6 Responses to “Poop Freeze for Dog Walking Chemists”

  1. Big Muddy Says:

    I wonder if you could use it to chill a beer?

  2. Wilkap Says:

    Since it freezes the poop to -62F, does that mean you’ll get frost bitten when you grab it through a plastic bag? Definitely need a pooper scooper then, but there’s no place to attach it on the tote! Egads!

  3. UntamedSpirit Says:

    Hmmm…Crispy on the outside, prob still gooey on the inside…could have some fun with this and a lacrosse stic.. :)

  4. hotshot Says:

    Bunch of nancies. if you can’t clean up dog crap, you shouldn’t have a dog. you know someone is going to have some accident with this one. watch for retarded lawsuits.

  5. whataslacker Says:

    I totally agree that this product is only causing more waste in an already wasteful world.
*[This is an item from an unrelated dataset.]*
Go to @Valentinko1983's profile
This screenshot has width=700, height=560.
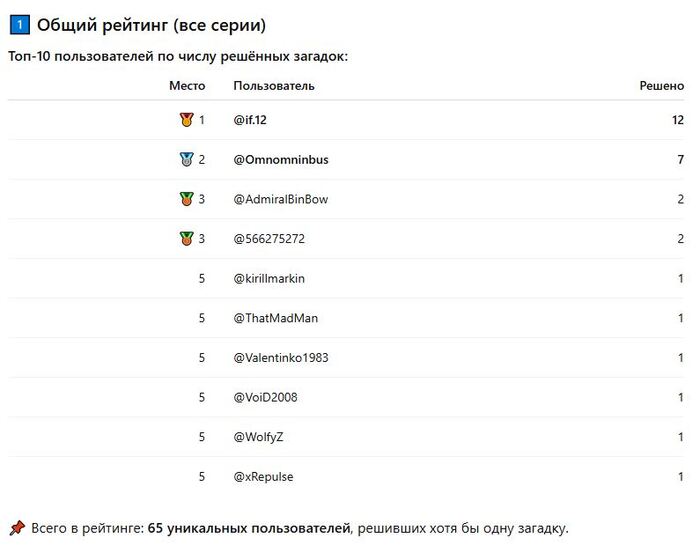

And I was also thinking along the same lines as Wilkap, once frozen (and the product is pretty much canned air as you can freeze your fingers off with the compressed air duster you use on your pc) how the heck do you pick the crap up? I also agree with hotshot, can’t pick up the poop don’t have a dog. So when is someone going to invent something to spray on it that quickly disolves the poop? now that would be worth buying! [like ‘Va-poo-rize’ form that horrible film Evny]. Now if you are going to fedex your frozen poop to Poop Rank so they can mail it off to some unsuspecting person then maybe freezing it is not such a bad idea.